John Carpenter originally used Howard Hawkes' classic 1959 western "Rio Bravo" as a stepping off point to create a new breed of urban suspense thriller. What Carpenter didn't do was attempt to remake "Rio Bravo" by moving it up 30 years. The problem with Hollywood's affinity for remaking films is that, as with "The Manchurian Candidate," there isn't enough narrative room to go in any direction without bumping into the predecessor's old furniture.

Audiences go to the cinema to be inspired, regardless of their chosen movie's genre. That inspiration can come from any direction of narrative substance, but it has to contain a certain degree of internal enlightenment to be fully satisfying. Abel Ferrara's "King Of New York" is a great example of a genre movie that squeezes an audience by their guts because the director sees so deeply inside the milieu he's representing onscreen that every detail adds momentum to the story.
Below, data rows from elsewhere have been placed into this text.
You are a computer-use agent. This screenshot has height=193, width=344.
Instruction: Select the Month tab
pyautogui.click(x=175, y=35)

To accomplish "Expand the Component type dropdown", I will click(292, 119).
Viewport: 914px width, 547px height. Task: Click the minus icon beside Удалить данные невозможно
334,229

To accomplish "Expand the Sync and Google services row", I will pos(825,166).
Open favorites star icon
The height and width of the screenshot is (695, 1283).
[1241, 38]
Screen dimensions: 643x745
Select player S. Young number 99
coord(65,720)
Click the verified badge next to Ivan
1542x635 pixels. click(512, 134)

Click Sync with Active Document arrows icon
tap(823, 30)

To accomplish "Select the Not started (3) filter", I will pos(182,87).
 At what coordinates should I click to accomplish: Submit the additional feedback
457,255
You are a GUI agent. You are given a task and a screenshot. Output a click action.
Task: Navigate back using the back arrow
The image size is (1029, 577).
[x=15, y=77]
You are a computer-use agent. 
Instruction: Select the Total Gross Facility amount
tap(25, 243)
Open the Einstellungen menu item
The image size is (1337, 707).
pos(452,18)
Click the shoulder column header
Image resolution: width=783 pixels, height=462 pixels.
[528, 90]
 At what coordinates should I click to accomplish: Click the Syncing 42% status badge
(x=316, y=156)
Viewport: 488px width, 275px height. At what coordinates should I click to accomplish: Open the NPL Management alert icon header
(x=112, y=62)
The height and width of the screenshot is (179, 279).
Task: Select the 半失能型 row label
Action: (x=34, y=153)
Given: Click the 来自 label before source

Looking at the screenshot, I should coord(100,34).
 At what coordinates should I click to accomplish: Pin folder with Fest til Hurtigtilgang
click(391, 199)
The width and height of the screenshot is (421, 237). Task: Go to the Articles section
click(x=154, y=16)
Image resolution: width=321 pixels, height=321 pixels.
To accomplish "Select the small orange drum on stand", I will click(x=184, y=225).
The filmmakers here attempt to coast on the success of "Training Day" which paired Ethan Hawke with Denzel Washington in a glorious Los Angeles translation of Abel Ferrara's shining achievement "Bad Lieutenant" (1992). The shocking opening scene in "Assault" has a speeded-out Ethan Hawke spieling off a rapid-fire monologue to menacing drug dealers that he and his undercover partners have set up to sting. As suspicion over his frazzled antics escalates, so too does the violence that explodes in a chorus of gunfire and desperation. But, as we soon discover, the sequence is a disingenuous component to less contextualized action that follows.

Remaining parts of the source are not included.